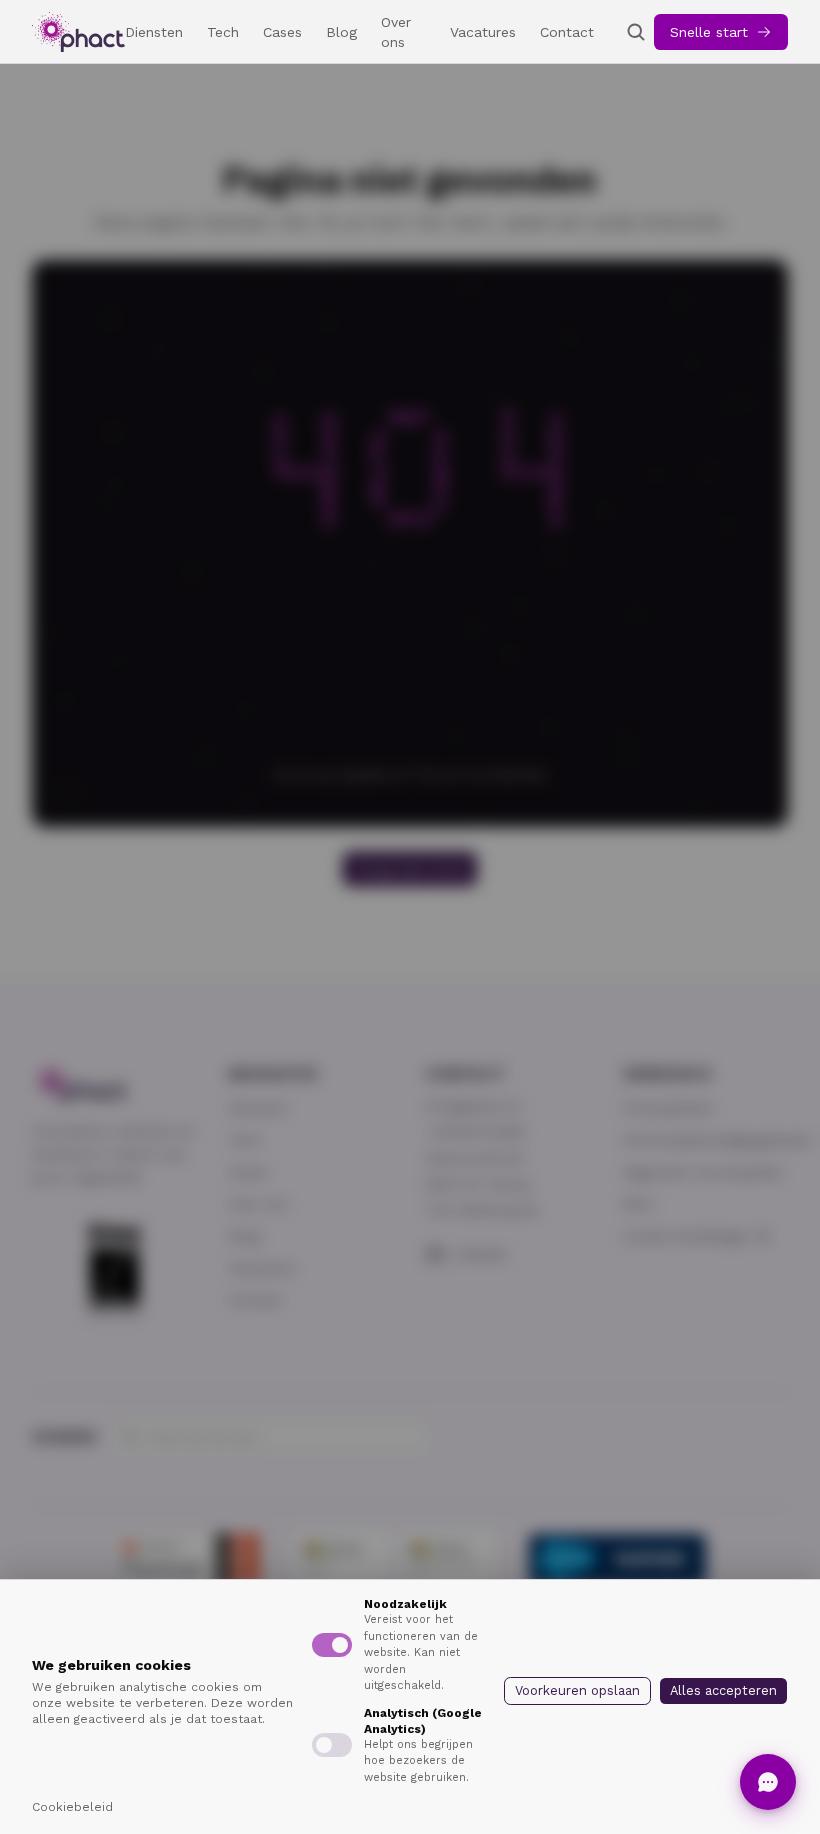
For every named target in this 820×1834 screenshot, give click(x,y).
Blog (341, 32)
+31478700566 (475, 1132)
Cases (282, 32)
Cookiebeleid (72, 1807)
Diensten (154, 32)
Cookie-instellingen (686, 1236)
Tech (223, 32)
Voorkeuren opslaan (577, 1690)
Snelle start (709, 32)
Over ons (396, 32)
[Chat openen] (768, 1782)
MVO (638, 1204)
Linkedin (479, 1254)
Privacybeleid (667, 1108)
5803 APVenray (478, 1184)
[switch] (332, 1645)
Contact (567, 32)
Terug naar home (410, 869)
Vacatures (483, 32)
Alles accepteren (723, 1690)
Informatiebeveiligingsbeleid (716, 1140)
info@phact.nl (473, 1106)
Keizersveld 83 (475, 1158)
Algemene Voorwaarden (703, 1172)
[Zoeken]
——————————
▶ _EXERCISE REQUIREMENTS_: The answer must be the lines from the one containing "Diensten (154, 32)" through the last line of the records, copied exactly, with nothing else.

▶ _SOLUTION FOR THIS PROBLEM_:
Diensten (154, 32)
Cookie-instellingen (686, 1236)
Tech (223, 32)
Voorkeuren opslaan (577, 1690)
Snelle start (709, 32)
Over ons (396, 32)
[Chat openen] (768, 1782)
MVO (638, 1204)
Linkedin (479, 1254)
Privacybeleid (667, 1108)
5803 APVenray (478, 1184)
[switch] (332, 1645)
Contact (567, 32)
Terug naar home (410, 869)
Vacatures (483, 32)
Alles accepteren (723, 1690)
Informatiebeveiligingsbeleid (716, 1140)
info@phact.nl (473, 1106)
Keizersveld 83 (475, 1158)
Algemene Voorwaarden (703, 1172)
[Zoeken]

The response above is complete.